===== Fragmento de texto =====

De delito a derecho: una memoria en construcción
A lo largo de cuatro décadas, el aborto en España pasó de ser un
crimen castigado con prisión a un derecho parcialmente reconocido. La
evolución legislativa —de la ley de 1941 a la de 1985— refleja la
transformación social de un país que transitó del nacional-catolicismo
al Estado democrático. Pero, como subraya López Fernández (2022), esta
historia no puede contarse solo desde las leyes, sino desde las vidas
anónimas que las desafiaron: “mujeres que arriesgaron su libertad y su
salud para ejercer una decisión sobre su propio cuerpo”.
Los estudios de Barrera, Blasco, López y Gahete coinciden en señalar la necesidad de escuchar esas voces y rescatar su memoria. En palabras de Soraya Gahete Muñoz (2025), “los testimonios permiten romper estereotipos y obligan al investigador a repensar la historia”. La historia del aborto en España no es solo una crónica de prohibiciones, sino también de resistencia, de dolor y de emancipación.
Del franquismo al “Ayusismo”: la vieja moral católica con micrófono nuevo
Ochenta años después de aquella ley de 1941 que convertía la maternidad en un deber patriótico, algunos discursos políticos parecen empeñados en resucitar su espíritu con traje nuevo y micrófono inalámbrico. La reciente negativa de la presidenta de la Comunidad de Madrid, Isabel Díaz Ayuso, a aplicar el registro de objetores que exige la ley del aborto, acompañada de su ya célebre “¡váyanse a otro lado a abortar!”, demuestra hasta qué punto la sombra del nacional-catolicismo sigue proyectándose sobre la política española.
No deja de ser paradójico —o cómico, según el día— que quienes se autoproclaman defensores de la libertad acaben repitiendo, con menos latín pero igual moralina, el mismo argumento de quienes durante décadas legislaron sobre los cuerpos ajenos. En el fondo, la derecha española parece sentirse más cómoda con la idea de la mujer como madre simbólica de la patria que como ciudadana con derechos propios. Y cuando la ultraderecha se suma al coro, el eco suena casi idéntico al de los sermones de la Sección Femenina: obediencia, maternidad y silencio.

===== Extracto de datos =====

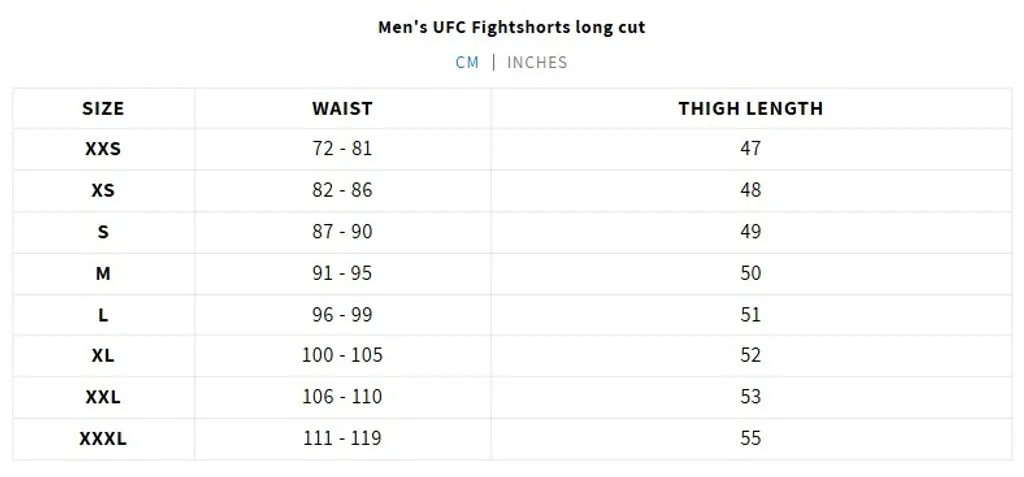
Task: Click the waist value 100 - 105
Action: 342,355
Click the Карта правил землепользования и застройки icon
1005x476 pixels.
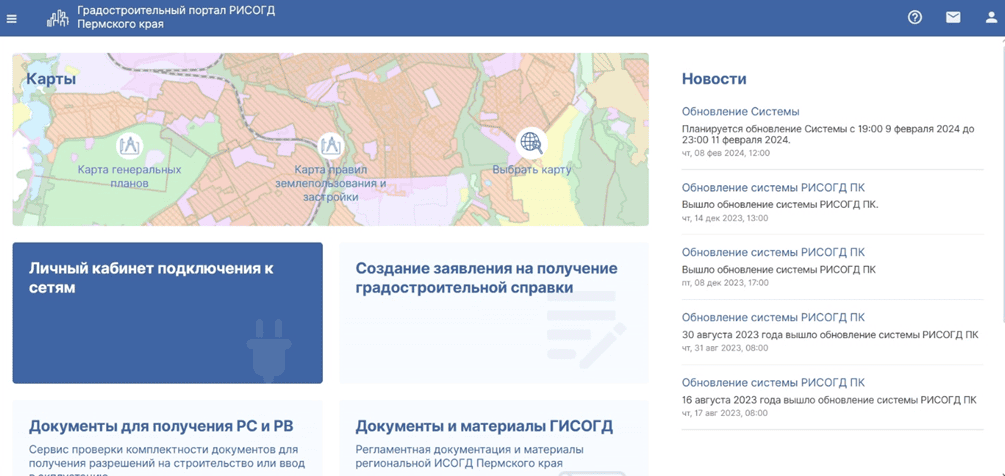click(x=330, y=146)
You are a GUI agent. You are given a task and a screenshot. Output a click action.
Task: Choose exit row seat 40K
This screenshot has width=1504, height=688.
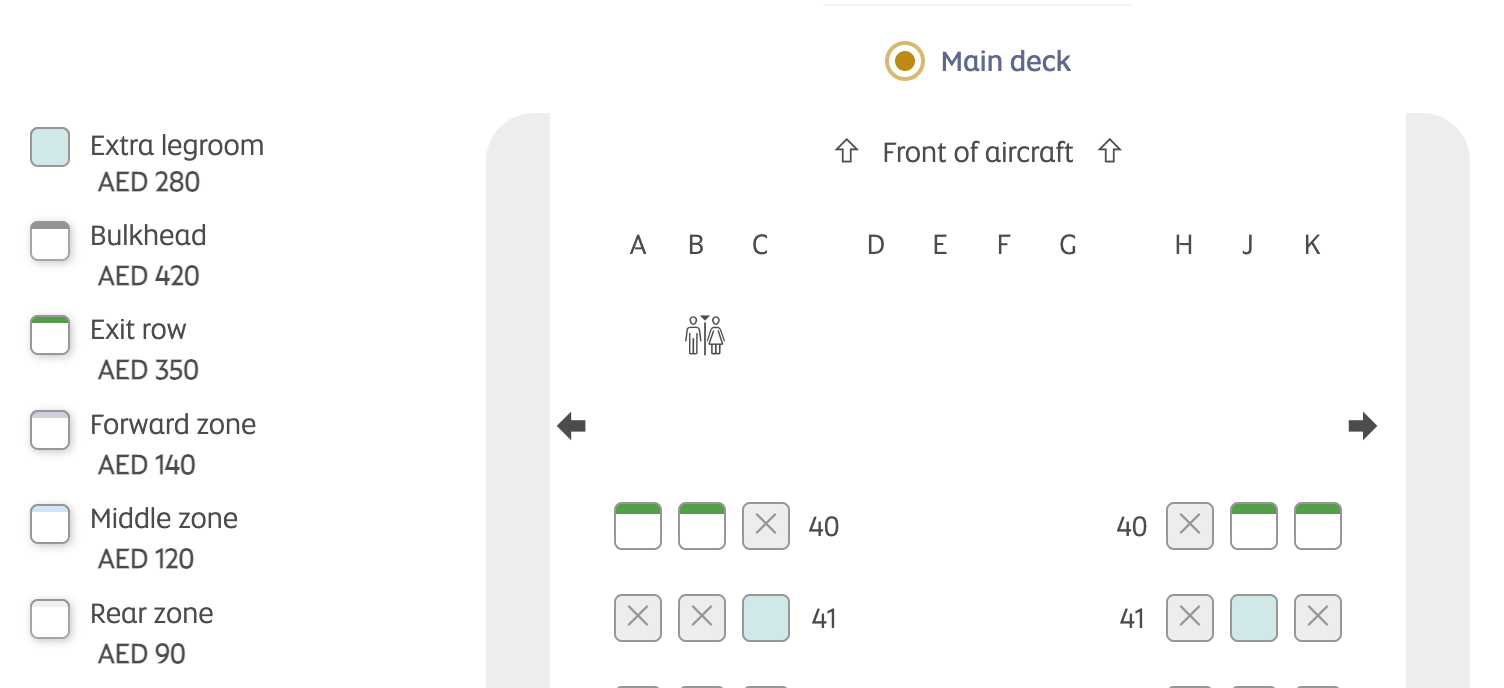point(1318,526)
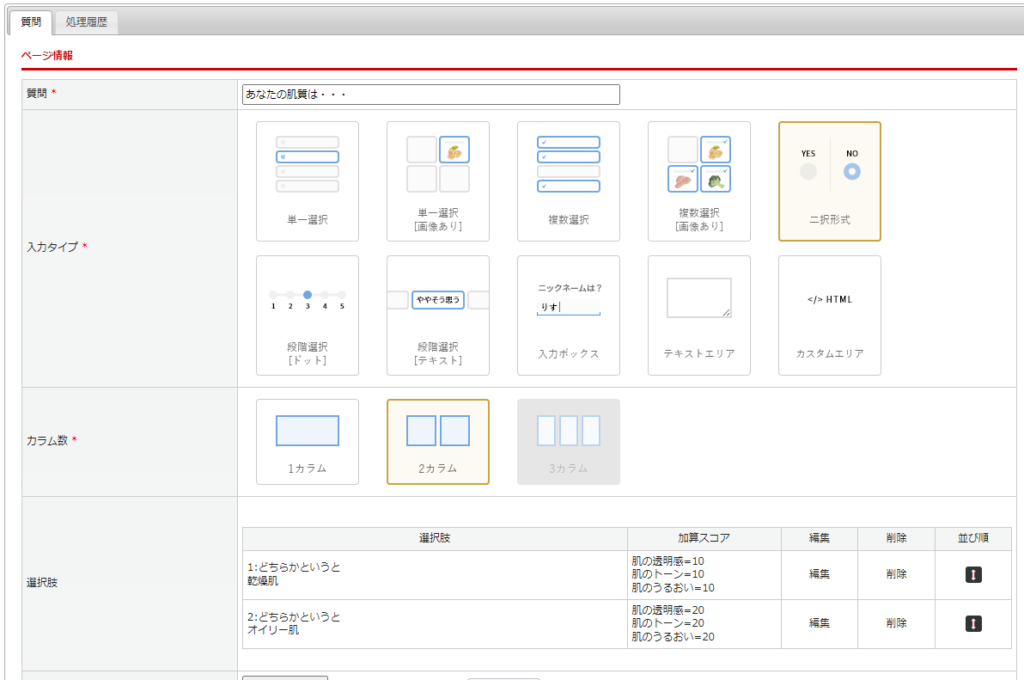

=====

Haz una lista con los apellidos de los autores cuyos estudios, según el texto sobre el aborto en España, "coinciden en señalar la necesidad de escuchar esas voces".

__Respuesta__.
Barrera
Blasco
López
Gahete